H2R-Human2Robot is an open-source initiative to build a real-world, voice-first robot inspired by Iron Man’s JARVIS—a system that can listen, reason, and execute actions in real time.
- Bring LLM-native intelligence to affordable hardware so hobbyists and researchers can prototype assistive robots.
- Keep the full speech → reasoning → action loop local-first to protect privacy and ensure low latency.
- Provide modular interfaces so teams can swap models, sensors, or robot bases without rewriting the entire stack.
- Streaming speech interface: Always-on microphone pipeline tuned for Mandarin/English with FunASR paraformer-zh-streaming.
- LLM-driven reasoning: LocalAI / OpenAI-compatible adapters handle dialogue, intent parsing, and tool invocation.
- Actionable outputs: Commands can branch to realtime TTS (RealtimeTTS / fasterTTS) or to ROS2 / Python robot skills.
- Human-in-the-loop friendly: Clear logging hooks and state broadcasting so operators can visualize and intervene.
🎙️ Speech Input
↓
🗣️ ASR (FunASR paraformer-zh-streaming)
↓
💬 LLM Layer (LocalAI / OpenAI-compatible)
┌──────────────┐
│ Dialogue Core│
│ Command Parser│
└──────────────┘
↓ ↓
🔊 TTS (RealtimeTTS / fasterTTS) ⚙️ Control (ROS2 / Python APIs)
↓
🎧 Playback / Robot Actions
- Local-first: All critical modules (ASR, LLM, TTS) run on-device (Mac or edge GPU) to stay private and responsive.
- Modular adapters: Standardized interfaces make it easy to swap in new models or connect to different robot bases.
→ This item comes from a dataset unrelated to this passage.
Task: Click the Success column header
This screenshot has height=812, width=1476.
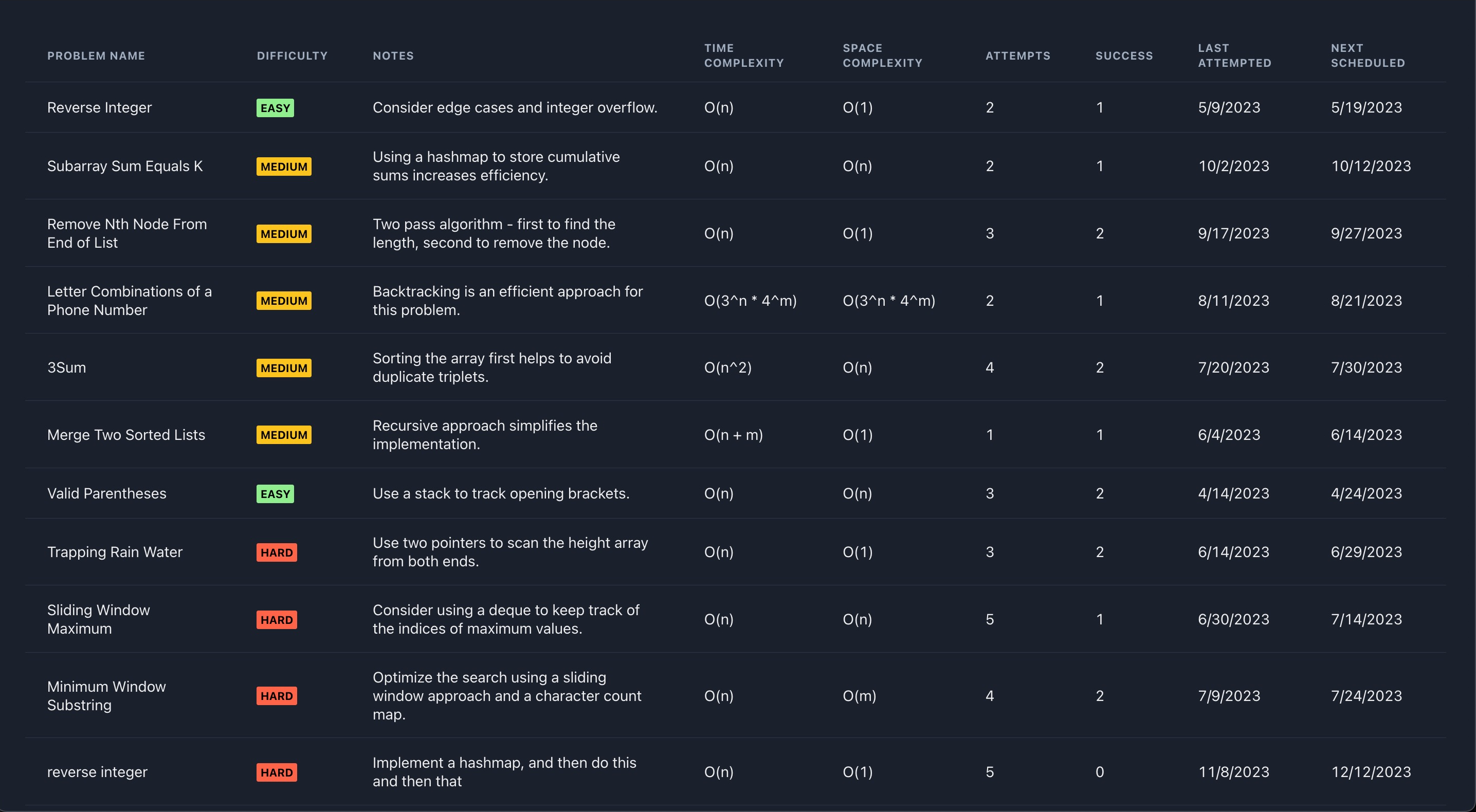Action: tap(1124, 56)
- ROS2-native control: Python control layer exposes topic/service bridges for motion, sensing, and safety checks.
- Open collaboration: Encourages AI engineers, roboticists, and designers to co-build hardware + software experiences.
- Clone this repository and install Python dependencies for ASR, TTS, and ROS2 bindings (see upcoming setup scripts).
- Configure model weights and API keys inside
config/(planned) to point to LocalAI or OpenAI-compatible endpoints. - Launch the voice pipeline script to test end-to-end speech → LLM → speech.
- Connect a ROS2-enabled robot or simulator to the control bridge to execute motion commands from the LLM outputs.
Note: Detailed installation scripts and hardware wiring guides are being assembled. Contributions and early testing feedback are welcome.
- ✅ Phase 1 – Voice assistant prototype: Offline speech + LLM loop on macOS.
- 🚧 Phase 2 – Robot embodiment: Map LLM intents to ROS2 motion primitives and safety rules.
- 🌐 Phase 3 – Public showcase: Release demo hardware specs, videos, and collaboration guide.
Open an issue or discussion with the robot platform you want to integrate, the model stack you prefer, or datasets you can share. Pull requests that improve documentation, add adapters, or extend safety tooling are especially welcome.